Travelling by overground train to an early studio in Dalston, he began observing railways, which “always provide an interesting landscape, it’s all about space and light”. A rush of sensations is packed into converging lines in “Here Comes the Diesel” (the title from a grandson’s scream; a railway line passes Kossoff’s garden); shafts of sunshine illuminate gleaming rails in “Between Kilburn and Willesden, Spring Afternoon”. Building sites too, “beautiful as well as dark”, are “very exciting to see”. In their processes of demolition, excavation, construction, their sense of disequilibrium, they parallel Kossoff’s method of creation, anxiously accumulating then scraping away paint, criss-crossing networks of lines to make stormy drawings – “Demolition of YMCA Building, London”, “Kings Cross Building Site Early Days” – as vividly textural as paintings.

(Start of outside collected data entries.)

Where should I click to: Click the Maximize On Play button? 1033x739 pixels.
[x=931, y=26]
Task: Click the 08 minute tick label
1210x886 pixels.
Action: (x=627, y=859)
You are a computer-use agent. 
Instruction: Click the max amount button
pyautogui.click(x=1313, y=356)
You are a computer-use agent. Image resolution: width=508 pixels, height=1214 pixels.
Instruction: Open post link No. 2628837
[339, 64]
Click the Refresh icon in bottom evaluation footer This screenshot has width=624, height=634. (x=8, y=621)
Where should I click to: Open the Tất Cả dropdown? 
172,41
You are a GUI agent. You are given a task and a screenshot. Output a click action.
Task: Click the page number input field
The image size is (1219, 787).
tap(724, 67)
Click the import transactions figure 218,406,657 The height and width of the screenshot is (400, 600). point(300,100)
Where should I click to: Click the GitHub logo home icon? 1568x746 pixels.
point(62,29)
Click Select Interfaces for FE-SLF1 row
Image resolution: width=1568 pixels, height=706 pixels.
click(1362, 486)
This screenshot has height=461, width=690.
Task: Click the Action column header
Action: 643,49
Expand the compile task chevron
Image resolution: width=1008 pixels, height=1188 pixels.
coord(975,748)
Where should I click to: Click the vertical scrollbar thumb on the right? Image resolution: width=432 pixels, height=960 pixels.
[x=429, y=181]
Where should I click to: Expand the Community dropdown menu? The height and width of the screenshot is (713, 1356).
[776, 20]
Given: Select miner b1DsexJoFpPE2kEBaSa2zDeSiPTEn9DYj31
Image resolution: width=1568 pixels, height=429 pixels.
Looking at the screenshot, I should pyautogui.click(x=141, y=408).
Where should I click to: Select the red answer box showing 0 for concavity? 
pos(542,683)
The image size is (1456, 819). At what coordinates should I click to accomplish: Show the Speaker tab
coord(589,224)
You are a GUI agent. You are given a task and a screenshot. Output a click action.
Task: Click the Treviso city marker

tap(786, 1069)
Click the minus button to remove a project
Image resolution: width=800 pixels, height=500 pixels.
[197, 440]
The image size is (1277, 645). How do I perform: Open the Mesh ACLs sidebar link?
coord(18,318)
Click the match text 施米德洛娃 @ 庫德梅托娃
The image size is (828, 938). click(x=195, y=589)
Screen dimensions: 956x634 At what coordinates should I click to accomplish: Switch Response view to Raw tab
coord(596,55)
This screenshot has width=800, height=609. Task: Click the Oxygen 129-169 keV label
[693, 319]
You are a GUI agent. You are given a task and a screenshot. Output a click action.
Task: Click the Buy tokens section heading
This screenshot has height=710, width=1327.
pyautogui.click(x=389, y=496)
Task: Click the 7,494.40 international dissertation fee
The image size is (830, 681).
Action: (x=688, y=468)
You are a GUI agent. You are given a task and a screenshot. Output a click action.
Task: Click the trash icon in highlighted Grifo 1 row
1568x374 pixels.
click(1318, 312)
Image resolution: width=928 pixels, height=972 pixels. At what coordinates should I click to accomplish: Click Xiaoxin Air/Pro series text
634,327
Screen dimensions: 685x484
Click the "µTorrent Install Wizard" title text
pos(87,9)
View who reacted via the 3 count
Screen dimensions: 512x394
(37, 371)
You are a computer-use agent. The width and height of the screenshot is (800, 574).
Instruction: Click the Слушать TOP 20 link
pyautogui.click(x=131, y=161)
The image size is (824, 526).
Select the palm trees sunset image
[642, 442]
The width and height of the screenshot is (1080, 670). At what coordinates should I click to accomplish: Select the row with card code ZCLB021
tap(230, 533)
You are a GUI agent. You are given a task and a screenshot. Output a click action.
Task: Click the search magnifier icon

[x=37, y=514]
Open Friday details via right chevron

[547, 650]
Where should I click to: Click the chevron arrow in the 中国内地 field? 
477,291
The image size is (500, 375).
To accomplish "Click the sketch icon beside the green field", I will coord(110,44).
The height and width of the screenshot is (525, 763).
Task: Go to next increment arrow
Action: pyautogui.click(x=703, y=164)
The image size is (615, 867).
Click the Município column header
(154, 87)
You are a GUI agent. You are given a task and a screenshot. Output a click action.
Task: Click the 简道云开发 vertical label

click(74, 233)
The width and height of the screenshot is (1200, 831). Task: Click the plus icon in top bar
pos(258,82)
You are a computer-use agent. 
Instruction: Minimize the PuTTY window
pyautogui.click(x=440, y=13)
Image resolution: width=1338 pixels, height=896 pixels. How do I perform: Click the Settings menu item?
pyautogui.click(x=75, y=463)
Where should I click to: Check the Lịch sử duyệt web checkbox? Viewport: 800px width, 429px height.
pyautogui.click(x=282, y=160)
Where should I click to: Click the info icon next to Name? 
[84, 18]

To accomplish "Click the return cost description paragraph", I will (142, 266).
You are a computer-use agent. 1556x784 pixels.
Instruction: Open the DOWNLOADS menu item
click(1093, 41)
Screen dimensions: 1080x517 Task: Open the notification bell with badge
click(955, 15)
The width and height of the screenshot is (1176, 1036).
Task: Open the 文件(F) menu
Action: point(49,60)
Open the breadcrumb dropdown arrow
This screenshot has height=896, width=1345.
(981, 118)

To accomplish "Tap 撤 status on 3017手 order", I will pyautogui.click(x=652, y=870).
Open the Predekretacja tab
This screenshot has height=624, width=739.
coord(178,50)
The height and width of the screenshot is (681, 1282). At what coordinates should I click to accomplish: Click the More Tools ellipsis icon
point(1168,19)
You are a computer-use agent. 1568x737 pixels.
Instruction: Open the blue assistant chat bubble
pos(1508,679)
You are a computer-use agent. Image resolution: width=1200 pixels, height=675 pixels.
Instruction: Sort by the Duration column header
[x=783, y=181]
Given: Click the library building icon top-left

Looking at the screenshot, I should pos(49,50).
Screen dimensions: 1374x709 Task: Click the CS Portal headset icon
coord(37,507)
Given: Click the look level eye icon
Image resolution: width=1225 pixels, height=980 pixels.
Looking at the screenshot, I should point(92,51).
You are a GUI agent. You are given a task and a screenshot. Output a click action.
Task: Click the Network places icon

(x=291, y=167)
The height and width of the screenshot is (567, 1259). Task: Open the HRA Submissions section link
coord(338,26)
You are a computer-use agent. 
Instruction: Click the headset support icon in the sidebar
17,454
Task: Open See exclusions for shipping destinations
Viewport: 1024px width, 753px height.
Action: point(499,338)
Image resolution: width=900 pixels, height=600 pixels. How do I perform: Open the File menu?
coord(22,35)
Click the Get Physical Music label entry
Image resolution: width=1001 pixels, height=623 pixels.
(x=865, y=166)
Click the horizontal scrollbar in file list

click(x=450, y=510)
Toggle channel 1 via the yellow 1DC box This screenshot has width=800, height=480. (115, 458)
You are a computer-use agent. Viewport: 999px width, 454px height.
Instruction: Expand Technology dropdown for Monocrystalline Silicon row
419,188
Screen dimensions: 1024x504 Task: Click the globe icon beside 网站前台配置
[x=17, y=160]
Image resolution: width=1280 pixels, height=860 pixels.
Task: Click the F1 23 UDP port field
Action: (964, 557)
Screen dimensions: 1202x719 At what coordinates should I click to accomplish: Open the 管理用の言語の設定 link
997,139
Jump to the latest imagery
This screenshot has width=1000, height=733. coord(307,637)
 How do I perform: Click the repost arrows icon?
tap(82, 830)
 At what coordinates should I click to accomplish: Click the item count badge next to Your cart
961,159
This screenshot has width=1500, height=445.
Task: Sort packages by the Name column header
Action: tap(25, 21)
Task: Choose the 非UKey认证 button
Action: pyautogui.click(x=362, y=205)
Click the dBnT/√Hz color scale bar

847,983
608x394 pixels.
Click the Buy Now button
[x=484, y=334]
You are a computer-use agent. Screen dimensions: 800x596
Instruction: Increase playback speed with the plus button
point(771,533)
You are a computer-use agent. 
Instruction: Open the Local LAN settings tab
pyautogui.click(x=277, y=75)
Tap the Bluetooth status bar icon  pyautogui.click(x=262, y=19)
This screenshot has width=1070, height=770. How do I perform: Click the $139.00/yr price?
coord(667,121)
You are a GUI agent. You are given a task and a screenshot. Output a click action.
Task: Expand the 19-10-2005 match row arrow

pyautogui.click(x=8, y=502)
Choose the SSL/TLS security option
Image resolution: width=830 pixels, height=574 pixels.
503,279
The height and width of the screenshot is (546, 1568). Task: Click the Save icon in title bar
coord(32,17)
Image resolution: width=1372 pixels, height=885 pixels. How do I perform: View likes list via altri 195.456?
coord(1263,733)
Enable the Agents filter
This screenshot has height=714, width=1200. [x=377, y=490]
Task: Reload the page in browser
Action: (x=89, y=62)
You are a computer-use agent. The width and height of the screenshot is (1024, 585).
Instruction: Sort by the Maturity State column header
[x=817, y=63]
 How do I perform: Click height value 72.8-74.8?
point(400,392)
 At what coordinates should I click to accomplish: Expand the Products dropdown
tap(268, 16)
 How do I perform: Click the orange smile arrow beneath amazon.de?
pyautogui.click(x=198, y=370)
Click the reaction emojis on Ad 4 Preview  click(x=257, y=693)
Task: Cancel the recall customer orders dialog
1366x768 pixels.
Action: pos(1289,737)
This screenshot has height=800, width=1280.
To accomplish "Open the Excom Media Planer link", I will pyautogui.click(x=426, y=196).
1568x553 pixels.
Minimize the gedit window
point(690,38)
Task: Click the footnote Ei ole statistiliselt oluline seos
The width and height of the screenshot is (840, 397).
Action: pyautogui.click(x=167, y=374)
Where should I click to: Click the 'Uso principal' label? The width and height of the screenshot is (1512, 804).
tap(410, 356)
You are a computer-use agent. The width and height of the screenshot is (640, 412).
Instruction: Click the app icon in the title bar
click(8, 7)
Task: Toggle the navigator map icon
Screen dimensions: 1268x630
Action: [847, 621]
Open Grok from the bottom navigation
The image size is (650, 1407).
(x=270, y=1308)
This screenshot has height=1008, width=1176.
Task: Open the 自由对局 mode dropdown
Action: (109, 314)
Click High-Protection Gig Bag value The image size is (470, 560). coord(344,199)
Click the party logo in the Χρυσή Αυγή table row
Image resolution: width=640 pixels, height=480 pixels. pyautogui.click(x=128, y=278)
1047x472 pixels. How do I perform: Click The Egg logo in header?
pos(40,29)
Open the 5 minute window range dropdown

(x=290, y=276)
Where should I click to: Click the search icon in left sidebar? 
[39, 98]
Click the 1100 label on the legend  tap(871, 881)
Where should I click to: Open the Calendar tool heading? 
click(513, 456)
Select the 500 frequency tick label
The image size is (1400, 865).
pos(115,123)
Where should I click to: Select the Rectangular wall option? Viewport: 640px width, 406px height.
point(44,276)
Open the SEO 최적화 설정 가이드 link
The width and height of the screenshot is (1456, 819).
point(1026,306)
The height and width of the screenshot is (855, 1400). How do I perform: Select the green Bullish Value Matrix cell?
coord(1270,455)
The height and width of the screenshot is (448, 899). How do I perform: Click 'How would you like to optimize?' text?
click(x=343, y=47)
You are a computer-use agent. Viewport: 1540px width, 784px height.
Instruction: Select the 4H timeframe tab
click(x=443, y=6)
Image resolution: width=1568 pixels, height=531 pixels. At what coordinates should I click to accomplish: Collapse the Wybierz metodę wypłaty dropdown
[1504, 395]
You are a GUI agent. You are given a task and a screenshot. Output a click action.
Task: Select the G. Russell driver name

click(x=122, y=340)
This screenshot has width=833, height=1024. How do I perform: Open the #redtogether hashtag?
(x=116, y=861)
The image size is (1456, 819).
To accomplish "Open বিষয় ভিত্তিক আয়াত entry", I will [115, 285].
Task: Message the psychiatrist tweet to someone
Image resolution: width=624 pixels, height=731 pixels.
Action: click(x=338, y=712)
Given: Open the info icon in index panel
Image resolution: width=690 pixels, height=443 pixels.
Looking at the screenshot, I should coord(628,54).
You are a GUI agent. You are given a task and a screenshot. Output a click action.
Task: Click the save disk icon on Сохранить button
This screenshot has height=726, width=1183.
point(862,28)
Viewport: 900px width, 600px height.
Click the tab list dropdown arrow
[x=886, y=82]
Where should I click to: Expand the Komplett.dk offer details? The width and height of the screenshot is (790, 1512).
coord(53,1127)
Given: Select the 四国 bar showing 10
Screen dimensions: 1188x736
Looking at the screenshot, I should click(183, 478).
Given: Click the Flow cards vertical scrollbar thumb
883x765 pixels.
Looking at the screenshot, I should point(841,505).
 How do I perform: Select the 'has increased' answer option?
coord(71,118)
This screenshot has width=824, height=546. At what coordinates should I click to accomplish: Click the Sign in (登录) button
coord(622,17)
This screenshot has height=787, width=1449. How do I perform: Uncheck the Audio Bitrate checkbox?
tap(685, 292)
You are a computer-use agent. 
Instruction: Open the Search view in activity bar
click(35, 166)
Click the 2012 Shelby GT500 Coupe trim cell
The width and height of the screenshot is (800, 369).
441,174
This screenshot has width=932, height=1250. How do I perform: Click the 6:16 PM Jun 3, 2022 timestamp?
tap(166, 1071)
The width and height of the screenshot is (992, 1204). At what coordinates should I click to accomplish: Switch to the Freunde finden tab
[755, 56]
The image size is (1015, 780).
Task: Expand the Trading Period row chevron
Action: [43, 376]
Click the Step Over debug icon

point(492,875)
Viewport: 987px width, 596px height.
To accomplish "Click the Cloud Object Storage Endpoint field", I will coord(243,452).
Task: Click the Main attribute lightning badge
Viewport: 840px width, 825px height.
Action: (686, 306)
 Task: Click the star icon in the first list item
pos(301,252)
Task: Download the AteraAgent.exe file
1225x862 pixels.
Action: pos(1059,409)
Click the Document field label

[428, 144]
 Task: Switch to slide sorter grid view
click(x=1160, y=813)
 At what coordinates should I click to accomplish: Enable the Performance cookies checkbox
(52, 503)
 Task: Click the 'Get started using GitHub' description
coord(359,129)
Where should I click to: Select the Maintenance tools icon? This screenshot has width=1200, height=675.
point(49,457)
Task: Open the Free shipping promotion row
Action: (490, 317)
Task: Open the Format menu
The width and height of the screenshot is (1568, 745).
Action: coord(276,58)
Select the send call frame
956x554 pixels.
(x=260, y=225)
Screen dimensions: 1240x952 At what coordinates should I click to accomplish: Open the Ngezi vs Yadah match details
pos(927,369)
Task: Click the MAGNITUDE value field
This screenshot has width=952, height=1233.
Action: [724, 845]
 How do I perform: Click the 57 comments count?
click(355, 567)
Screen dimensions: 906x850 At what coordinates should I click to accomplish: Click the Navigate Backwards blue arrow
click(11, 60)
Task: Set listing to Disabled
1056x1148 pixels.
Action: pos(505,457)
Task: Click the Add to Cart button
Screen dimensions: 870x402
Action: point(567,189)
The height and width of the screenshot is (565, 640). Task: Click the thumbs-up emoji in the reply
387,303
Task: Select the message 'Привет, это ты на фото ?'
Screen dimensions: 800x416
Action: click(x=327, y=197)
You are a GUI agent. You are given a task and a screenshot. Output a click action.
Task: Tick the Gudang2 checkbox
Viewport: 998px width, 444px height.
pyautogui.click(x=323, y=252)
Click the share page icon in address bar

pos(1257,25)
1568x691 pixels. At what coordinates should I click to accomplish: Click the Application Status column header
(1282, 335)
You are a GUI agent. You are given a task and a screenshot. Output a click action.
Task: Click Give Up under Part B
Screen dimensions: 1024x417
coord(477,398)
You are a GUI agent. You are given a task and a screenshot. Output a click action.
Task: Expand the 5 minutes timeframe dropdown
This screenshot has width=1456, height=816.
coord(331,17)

Structure against transience and instability, coherence against chaos, is perhaps the inevitable battleground for any painter picking up the European representational tradition after Cézanne. “I feel embarrassed to use the word ‘Cézanne’, but it’s Cézanne all the time,” Kossoff answers when I ask about influences. “Cézanne gets bigger and bigger. The older I get – I’m pretty old – he could be another Giotto as far as I’m concerned.”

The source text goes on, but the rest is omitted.